One will notice while attempting to dodge a aimlessly walking crowd of people who don't seem to be doing anything but promenading, that the sidewalk, Hollywood's internationally famous "Walk of Fame" feels like a foot roller coaster. It's lumpy from trees poorly planted during the Woo years (no root control systems), from ground settling due to a carelessly built subway line, and ill considered underground condominium parking garages.

 It seems no one bothered with the underlaying geology while bulking up Hollywood. As DeMille pointed out in his retrospective book on Hollywood's early movie colony, at one time this area, Hollywood Boulevard, was a streambed, and that stream runs UNDERGROUND ALL YEAR LONG in a matrix of sand and gravel. Place new solid objects in that matrix and the water runs round it in a new direction and place, undermining the ground below the sidewalks.  This has been CLEARLY happening for a decade, but all officialdom pretends to not notice as they approve ever more dense and high condos, and newer bigger commercial projects. The sewer lines, water supply lines, and natural gas lines all run in this now disturbed moving matrix. It should not take a genius to figure out that these 100 year old bits of infrastructure may be damaged by the inevitable results of all this development. This weekend while I was walking to and from my motel to the film festival there were two emergency underground repairs. Last year there was one, and there were two the year before. So in the last three years I've spent 15 days in Hollywood and seen five emergency underground repairs in one half mile area. This was entirely foreseeable. At least one letter by yours truly was published in truncated form about this infrastructure issue in the LAT and was read by me at public hearings while the subway was under consideration. While I don't have a degree in geology, it seems my amateur knowledge was superior to those who certified EIRs saying "No Problem".

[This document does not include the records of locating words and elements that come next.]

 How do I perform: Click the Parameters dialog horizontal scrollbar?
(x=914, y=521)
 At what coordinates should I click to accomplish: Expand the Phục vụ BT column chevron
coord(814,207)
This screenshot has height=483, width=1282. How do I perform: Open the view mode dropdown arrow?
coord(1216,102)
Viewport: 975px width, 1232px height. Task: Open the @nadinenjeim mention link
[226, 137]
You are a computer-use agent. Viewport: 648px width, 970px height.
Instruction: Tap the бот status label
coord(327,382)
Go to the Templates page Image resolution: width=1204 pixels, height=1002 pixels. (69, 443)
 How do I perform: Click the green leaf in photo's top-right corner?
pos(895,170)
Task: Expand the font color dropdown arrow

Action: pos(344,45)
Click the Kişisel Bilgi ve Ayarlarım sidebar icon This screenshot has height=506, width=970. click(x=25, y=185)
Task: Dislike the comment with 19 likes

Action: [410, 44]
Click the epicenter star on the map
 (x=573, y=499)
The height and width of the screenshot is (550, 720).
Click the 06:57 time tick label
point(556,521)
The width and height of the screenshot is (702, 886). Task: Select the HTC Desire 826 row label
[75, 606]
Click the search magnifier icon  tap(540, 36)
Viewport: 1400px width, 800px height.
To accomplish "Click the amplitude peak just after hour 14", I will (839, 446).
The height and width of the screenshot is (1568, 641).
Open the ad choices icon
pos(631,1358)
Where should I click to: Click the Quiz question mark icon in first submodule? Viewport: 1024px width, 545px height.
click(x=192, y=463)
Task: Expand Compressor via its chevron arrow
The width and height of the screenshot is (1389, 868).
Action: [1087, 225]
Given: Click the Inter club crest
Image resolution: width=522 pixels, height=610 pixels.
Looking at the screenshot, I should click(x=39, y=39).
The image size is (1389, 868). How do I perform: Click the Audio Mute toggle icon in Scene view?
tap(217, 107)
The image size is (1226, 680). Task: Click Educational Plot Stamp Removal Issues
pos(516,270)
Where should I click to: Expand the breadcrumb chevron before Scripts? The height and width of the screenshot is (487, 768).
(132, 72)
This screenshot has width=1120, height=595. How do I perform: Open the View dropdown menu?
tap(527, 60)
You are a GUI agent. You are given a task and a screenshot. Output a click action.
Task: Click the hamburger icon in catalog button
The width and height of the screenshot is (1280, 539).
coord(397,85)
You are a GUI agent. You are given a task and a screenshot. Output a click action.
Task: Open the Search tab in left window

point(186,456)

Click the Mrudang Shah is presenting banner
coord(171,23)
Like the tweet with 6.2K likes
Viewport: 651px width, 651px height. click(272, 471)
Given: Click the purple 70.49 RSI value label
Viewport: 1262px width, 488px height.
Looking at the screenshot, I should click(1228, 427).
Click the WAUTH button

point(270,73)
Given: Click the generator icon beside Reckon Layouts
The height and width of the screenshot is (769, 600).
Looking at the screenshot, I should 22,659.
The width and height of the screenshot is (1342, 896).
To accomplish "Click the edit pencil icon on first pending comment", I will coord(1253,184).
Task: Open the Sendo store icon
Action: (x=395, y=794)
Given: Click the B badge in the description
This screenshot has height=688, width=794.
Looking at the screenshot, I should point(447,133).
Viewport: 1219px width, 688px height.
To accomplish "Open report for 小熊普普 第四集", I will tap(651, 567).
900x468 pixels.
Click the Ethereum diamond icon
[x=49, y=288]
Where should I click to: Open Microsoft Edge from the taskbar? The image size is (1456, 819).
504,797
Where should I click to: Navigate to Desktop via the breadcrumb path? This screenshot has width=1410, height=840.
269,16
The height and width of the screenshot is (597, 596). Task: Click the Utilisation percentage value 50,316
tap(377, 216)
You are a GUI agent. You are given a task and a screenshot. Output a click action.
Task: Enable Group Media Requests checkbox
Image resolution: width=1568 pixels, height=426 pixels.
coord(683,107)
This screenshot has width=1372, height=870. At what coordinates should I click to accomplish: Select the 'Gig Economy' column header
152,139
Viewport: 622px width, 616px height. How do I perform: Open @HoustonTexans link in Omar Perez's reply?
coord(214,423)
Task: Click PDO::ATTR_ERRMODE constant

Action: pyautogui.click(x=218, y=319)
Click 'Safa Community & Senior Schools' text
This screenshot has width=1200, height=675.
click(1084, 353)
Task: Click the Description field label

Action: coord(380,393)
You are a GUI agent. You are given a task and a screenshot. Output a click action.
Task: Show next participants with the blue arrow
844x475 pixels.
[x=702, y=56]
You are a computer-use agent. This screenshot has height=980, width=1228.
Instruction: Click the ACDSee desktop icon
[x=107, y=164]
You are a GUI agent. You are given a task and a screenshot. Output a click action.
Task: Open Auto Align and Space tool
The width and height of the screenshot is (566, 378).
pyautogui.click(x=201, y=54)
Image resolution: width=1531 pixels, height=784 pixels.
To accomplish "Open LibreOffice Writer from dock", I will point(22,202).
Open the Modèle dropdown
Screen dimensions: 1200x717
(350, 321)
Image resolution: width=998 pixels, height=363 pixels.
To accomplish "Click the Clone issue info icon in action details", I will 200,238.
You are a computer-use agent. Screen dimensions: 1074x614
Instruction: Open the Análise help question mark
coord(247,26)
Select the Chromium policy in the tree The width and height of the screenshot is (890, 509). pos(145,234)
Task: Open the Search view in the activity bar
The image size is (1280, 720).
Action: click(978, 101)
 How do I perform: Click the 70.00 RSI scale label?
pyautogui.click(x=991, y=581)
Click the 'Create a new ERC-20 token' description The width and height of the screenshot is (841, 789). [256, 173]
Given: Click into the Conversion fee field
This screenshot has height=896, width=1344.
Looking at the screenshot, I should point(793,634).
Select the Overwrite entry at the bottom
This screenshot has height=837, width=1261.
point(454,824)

I point this out, not to say "I told you so" or to point out my manifest brilliance. I point it out because every Tuesday throughout California for the last thirty years and going on today, elected officials are betraying the trust the public has granted them by approving projects that risk the public health and safety.

Sure they do this in PART because of the campaign donations the special interests have given them, but there is another reason: California's local and State officials have over promised wages, benefits, and retirements, to the public employee unions that quite simply are out of the realm of reality, especially when compared to what's left of California's non governmental economy. The only way to begin to pay these outsized paychecks and benefits is to increase dramatically the taxation per acre of California land, and the only way to do that is through new building everywhere and driving out of the State through policy everyone whom is not fantastically wealthy.

So as the subsidized private sector mega developments go up where small developments are prohibited, through a system of bribery called the Conditional Use Permit process, and as these projects are always certified by "experts" to have little or no environmental impact, the environment and infrastructure of California constantly degrades as the wealthy developers and government employees ride a gravy train that is dooming all that once was the Golden State. They are strangling the goose.